For decades, civil rights activists fought against employment
discrimination and for a greater role for African Americans in
municipal decision-making. As their influence in city halls across
the country increased, activists took advantage of the Great
Society—and the government jobs it created on the local level—to
advance their goals.
A New Working
Class traces efforts by Black public-sector workers and their
unions to fight for racial and economic justice in Baltimore. The
public sector became a critical job niche for Black workers,
especially women, a largely unheralded achievement of the civil
rights movement. A vocal contingent of Black public-sector workers
pursued the activists' goals from their government posts and sought
to increase and improve public services. They also fought for their
rights as workers and won union representation. During an era often
associated with deindustrialization and union decline, Black
government workers and their unions were just getting started.
During the 1970s and
1980s, presidents from both political parties pursued policies that
imperiled these gains. Fighting funding reductions, public-sector
workers and their unions defended the principle that the government
has a responsibility to provide for the well-being of its residents.
Federal officials justified their austerity policies, the weakening
of the welfare state and strengthening of the carceral state, by
criminalizing Black urban residents—including government workers
and their unions.
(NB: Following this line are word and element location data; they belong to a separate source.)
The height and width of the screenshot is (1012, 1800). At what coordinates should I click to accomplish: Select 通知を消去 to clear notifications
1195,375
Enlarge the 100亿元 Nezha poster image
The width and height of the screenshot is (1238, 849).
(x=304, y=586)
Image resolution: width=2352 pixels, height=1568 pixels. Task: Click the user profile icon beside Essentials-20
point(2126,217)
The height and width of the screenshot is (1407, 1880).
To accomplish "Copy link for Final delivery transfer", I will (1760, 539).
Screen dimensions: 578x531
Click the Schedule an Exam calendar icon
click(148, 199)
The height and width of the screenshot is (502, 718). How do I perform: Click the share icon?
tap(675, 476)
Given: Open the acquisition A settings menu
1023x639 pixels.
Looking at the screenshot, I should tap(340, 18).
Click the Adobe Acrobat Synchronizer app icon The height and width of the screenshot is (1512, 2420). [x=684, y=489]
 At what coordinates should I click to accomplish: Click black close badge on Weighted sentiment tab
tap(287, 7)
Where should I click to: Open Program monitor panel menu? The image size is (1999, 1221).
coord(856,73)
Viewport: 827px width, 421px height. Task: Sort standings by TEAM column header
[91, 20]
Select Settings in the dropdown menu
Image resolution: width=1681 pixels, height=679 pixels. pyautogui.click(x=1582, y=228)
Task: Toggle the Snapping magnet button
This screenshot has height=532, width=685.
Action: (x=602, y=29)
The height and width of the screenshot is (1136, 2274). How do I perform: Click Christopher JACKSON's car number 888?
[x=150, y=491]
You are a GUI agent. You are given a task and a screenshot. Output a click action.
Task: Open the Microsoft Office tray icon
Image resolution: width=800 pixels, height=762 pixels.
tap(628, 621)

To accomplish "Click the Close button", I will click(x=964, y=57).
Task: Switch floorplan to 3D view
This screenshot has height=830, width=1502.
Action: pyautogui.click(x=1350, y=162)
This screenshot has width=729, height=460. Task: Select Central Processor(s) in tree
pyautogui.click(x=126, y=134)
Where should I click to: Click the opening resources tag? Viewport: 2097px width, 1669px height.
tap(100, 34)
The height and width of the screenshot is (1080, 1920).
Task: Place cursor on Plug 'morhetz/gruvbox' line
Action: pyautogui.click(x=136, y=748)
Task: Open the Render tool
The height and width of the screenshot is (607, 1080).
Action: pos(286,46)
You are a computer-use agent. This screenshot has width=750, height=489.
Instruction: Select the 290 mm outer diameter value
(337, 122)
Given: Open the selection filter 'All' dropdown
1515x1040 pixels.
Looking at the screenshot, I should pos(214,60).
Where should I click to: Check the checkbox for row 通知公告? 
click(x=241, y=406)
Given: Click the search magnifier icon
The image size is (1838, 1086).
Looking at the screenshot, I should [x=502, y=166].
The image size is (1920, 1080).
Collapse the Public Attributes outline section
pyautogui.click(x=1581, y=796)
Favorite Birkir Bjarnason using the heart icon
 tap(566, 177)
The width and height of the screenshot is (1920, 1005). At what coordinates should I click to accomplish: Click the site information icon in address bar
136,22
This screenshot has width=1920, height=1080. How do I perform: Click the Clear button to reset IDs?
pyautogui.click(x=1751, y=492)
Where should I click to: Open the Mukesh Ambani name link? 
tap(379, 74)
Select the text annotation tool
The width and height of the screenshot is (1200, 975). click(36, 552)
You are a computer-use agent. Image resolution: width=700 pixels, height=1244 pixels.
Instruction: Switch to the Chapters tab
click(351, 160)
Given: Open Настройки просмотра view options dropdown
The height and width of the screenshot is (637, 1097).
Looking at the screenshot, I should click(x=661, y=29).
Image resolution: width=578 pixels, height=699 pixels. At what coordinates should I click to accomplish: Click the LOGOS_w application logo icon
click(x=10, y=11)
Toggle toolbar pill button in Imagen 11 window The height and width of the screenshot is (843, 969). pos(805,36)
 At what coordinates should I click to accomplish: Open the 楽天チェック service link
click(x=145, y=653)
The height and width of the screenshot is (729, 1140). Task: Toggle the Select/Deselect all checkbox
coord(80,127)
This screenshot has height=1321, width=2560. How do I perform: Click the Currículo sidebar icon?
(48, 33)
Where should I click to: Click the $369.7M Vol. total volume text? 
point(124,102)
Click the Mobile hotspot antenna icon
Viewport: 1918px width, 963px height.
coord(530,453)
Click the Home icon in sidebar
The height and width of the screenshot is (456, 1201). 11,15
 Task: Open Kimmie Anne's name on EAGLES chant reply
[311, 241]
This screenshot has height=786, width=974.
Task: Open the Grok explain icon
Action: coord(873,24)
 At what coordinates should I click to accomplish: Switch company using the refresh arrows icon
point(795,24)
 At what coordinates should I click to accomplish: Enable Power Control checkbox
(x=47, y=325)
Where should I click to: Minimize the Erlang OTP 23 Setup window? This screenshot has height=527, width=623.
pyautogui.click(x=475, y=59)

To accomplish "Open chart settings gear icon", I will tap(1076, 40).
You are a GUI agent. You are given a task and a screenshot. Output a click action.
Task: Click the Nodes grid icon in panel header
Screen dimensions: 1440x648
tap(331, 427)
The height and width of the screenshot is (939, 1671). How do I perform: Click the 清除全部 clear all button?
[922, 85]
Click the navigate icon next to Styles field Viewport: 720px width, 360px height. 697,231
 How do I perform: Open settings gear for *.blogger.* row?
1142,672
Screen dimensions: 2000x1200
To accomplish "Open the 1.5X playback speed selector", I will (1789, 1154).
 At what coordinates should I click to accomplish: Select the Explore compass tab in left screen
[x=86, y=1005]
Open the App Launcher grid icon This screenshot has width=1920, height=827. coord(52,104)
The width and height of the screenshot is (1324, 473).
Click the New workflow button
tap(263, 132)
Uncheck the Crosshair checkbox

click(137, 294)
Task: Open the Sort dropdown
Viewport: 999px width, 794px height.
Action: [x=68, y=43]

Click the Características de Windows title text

Meanwhile, workers and their unions also faced off
against predominately white local officials, who responded to
austerity pressures by cutting government jobs and services while
simultaneously offering tax incentives to businesses and investing in
low-wage, service-sector jobs. The combination of federal and local
policies increased insecurity in hyper-segregated and increasingly
over-policed low-income Black neighborhoods, leaving residents,
particularly women, to provide themselves or do without services that
public-sector workers had fought to provide.